Das Verwaltungsgericht hat mit Beschluss vom 8. Dezember 2009 den Antrag der Klägerin auf Ablehnung des Vorsitzenden Richters am Verwaltungsgericht Amelung und des Richters am Verwaltungsgericht Alexander wegen Besorgnis der Befangenheit abgelehnt. Dieser Beschluss kann nicht mit der Beschwerde angefochten werden. Dies ergibt sich bereits aus § 146 Abs. 2 VwGO, wonach Beschlüsse über die Ablehnung von Gerichtspersonen nicht mit der Beschwerde angefochten werden können (vgl. Beschluss vom 25. Juli 2008 - BVerwG 3 B 69.08 - Buchholz 310 § 132 Abs. 2 Ziff. 3 VwGO Nr. 49). Ausnahmen davon sieht das Gesetz nicht vor.

3

Unabhängig davon ist die Beschwerde auch durch § 37 Abs. 2 Satz 1 VermG ausgeschlossen. Entgegen der Auffassung der Klägerin bezieht sich die Vorschrift auch auf Entscheidungen über die Ablehnung von Richtern wegen Besorgnis der Befangenheit. Denn sie gilt für Beschlüsse aller Art des Verwaltungsgerichts, die im Rahmen einer vermögensrechtlichen Streitigkeit getroffen werden (Beschlüsse vom 31. Januar 2000 - BVerwG 8 B 22.00 - Buchholz 428 § 37 VermG Nr. 25 und vom 17. Februar 2005 - BVerwG 8 B 9.05 - Buchholz 428 § 37 VermG Nr. 36; vgl. auch Beschluss vom 29. Januar 1998 - BVerwG 8 B 2.98 - Buchholz 428 § 37 VermG Nr. 17).

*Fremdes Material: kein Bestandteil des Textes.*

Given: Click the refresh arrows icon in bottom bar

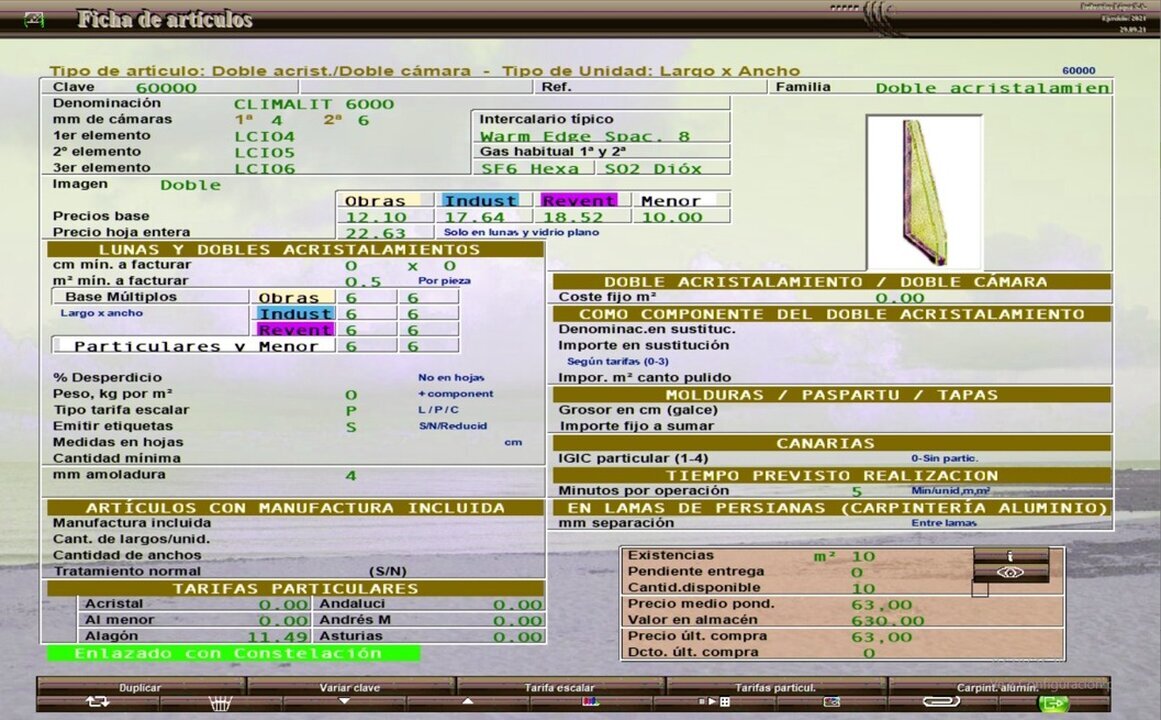Looking at the screenshot, I should [98, 703].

Dies ist hier der Fall. Denn die Richterablehnung erfolgte in dem von der Klägerin eingeleiteten Klageverfahren 2 K 13/09, in dem über den von ihr geltend gemachten Rückübertragungsanspruch nach dem Vermögensgesetz zu entscheiden ist. § 37 Abs. 2 Satz 1 VermG normiert für solche Verfahren nicht nur einen Ausschluss des Rechtsmittels der Berufung, sondern einen generellen Ausschluss der Beschwerde auch gegen andere gerichtliche Entscheidungen, soweit nicht die in § 37 Abs. 2 Satz 2 VermG abschließend genannten, vorliegend jedoch nicht in Betracht kommenden Ausnahmen eingreifen (Beschlüsse vom 31. Januar 2000 a.a.O. und vom 17. Februar 2005 a.a.O. m.w.N.).

4

Eine Beschwerdemöglichkeit gemäß § 173 VwGO i.V.m. § 567 Abs. 1 Nr. 2 ZPO besteht daneben nicht. Gemäß § 173 VwGO ist die Zivilprozessordnung nur entsprechend anzuwenden, soweit die Verwaltungsgerichtsordnung keine Bestimmungen über das Verfahren enthält. Das ist vorliegend jedoch mit dem Rechtsmittelausschluss in § 146 Abs. 2 VwGO der Fall.

5

Die Kostenentscheidung beruht auf § 154 Abs. 2 VwGO.